Tuesday, May 19, 2020

Evening Note

As I've noted herein multiple times of late, the market "internals" have been messy throughout much of what appears on the surface as a strong rally off of the March lows. I've referenced dynamics around leadership, volume, breadth, short interest, sentiment and so on. 

Today Bloomberg featured a well-written article titled Extreme Behavior Is on Display Everywhere in the Stock Market that captures much of what we've been stressing, and some. 

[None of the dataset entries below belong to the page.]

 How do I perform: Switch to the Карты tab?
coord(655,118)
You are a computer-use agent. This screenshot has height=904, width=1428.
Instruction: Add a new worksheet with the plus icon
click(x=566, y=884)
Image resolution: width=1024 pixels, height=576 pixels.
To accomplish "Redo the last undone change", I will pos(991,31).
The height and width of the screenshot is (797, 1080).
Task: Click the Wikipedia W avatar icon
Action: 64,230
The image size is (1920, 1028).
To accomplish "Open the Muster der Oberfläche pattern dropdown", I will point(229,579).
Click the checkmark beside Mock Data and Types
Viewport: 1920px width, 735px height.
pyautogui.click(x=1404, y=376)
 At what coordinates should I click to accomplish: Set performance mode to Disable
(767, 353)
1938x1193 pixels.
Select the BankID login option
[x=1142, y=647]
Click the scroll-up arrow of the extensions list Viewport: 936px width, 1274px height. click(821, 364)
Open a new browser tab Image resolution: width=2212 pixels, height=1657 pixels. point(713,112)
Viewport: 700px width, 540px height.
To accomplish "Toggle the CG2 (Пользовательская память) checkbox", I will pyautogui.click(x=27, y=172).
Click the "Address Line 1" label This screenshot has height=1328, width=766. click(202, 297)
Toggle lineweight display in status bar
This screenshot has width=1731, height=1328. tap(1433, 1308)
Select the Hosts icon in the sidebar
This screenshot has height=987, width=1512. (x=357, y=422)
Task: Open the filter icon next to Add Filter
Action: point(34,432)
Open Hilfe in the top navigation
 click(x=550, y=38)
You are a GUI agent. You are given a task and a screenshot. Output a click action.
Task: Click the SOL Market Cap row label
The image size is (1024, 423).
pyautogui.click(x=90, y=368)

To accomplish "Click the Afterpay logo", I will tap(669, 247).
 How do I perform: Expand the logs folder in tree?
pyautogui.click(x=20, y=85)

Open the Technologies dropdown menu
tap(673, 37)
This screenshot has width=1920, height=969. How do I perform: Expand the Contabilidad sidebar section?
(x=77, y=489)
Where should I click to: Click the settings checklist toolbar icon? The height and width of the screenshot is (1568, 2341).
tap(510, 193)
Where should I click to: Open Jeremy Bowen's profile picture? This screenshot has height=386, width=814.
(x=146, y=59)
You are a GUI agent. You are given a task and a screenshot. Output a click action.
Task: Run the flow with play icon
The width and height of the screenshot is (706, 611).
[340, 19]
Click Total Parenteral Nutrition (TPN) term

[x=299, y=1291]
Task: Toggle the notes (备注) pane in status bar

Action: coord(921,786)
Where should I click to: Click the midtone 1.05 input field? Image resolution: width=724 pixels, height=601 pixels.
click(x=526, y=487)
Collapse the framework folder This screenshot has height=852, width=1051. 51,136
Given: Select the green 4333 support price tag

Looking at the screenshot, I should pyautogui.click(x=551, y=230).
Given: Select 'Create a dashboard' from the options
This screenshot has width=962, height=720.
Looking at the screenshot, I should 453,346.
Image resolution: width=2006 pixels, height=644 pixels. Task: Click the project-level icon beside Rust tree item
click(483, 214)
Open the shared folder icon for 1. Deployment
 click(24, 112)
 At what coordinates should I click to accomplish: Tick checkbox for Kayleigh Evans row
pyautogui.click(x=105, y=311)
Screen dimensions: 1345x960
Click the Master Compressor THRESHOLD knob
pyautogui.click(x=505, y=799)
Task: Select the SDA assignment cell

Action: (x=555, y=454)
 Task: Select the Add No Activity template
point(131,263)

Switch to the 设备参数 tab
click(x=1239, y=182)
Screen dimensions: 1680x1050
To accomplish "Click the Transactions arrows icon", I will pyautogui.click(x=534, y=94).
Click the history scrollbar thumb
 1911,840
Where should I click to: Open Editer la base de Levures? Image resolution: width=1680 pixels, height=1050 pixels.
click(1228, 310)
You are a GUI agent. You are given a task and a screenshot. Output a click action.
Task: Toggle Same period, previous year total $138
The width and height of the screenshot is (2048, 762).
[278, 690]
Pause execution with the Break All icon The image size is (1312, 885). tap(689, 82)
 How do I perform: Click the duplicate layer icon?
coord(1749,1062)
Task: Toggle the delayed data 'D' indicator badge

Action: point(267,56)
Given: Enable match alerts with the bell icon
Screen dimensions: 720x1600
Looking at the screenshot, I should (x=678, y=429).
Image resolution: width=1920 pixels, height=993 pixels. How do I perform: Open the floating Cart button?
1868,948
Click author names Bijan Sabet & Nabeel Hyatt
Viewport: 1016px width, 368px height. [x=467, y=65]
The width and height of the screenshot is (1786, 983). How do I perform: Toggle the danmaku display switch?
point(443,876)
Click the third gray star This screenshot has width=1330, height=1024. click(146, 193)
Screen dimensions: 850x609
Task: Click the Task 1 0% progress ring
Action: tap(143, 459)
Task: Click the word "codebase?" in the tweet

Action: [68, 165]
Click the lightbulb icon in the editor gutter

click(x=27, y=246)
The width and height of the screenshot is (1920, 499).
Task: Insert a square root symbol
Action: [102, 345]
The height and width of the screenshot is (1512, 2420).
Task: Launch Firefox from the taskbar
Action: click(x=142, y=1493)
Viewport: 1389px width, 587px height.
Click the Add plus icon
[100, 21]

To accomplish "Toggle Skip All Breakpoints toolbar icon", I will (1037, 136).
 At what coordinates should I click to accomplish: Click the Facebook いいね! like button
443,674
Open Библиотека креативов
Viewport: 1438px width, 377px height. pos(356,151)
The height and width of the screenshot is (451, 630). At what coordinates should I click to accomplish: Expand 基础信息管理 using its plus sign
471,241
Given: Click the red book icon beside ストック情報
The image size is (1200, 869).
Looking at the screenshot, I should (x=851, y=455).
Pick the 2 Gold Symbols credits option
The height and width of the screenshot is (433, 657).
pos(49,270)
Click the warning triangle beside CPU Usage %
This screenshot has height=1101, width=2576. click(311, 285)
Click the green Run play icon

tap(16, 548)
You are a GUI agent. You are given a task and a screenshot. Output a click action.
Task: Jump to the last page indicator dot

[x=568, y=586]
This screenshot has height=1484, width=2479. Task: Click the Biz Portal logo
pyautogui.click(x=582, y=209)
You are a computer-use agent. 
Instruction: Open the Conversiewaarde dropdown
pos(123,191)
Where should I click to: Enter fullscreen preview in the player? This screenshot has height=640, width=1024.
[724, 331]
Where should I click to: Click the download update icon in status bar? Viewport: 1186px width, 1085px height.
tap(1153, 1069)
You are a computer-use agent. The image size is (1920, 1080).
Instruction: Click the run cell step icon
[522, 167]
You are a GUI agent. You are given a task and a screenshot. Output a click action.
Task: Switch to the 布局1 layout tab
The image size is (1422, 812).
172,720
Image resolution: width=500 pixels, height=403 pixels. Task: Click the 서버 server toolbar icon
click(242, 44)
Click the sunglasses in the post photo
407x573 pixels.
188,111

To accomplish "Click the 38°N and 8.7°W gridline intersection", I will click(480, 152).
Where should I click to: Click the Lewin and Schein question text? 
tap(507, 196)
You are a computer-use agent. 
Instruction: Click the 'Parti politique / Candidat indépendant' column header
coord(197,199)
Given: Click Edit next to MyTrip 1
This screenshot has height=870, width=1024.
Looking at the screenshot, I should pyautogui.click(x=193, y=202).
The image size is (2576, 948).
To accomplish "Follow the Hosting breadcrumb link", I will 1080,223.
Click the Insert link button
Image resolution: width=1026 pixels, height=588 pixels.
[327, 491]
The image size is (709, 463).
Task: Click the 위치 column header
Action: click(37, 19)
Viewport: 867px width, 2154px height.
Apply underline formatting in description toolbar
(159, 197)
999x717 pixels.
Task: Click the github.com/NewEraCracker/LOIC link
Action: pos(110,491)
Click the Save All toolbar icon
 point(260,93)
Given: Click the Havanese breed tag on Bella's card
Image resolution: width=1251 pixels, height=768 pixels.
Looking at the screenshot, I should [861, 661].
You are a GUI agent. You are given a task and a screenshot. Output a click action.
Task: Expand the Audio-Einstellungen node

Here are the key highlights: 
"Frantic positioning and extreme readings in market internals show that while the S&P 500 has been nestled in a trading range for four weeks, investors remain anything but settled."
"Tiny investors are historically bullish. Last week, the smallest of options traders (those who trade 10 contracts or fewer at a time) positioned themselves to bet on a rally, buying bullish calls and selling bearish puts at a record pace, according to Sundial Capital Research.
“When we look at a group of traders who tend to be wrong at emotional extremes, the warning sign is clear,” said Jason Goepfert, the president of Sundial. “There is no data we follow that is more worrying than this.”"
"In the month of March, an average 15.6 billion shares traded across U.S. exchanges a day, the most active month in at least 11 years. Since, volume had been subsiding -- the past two weeks were the least active since late February when the selloff began. But Monday saw a pickup, with 12.8 billion shares changing hands, the most since April 30.
The size of daily price swings has also been creeping higher. While still a long way from the days of March, when stocks moved 5% a day in the most volatile month on record, the S&P 500 swung an average of 1.7% over the last five sessions, the most in nearly a month.
“We’ll have exciting days like yesterday and some down days when somebody’s treatment trial or vaccine trial fails,” said David Donabedian, chief investment officer of CIBC Private Wealth Management. “It’s impressive, but it’s still a bear market rally we’ve seen since March 23rd.”"
"Investors are throwing in the towel on value stocks, or those that trade cheaply. The latest Bank of America Fund Manager Survey shows a net 23% of respondents think value will lag growth going forward. That’s the most bearish stance on value stocks since late 2007."
So, while, per the above, it's not just us, our experience with past bear markets, our deep study of conditions and our understanding of the signaling within market internals in no way guarantees -- as our messaging of late may imply -- that the bear market's next leg lower will be soon upon us; it simply says that the risk/reward setup right here demands that we hedge our bets.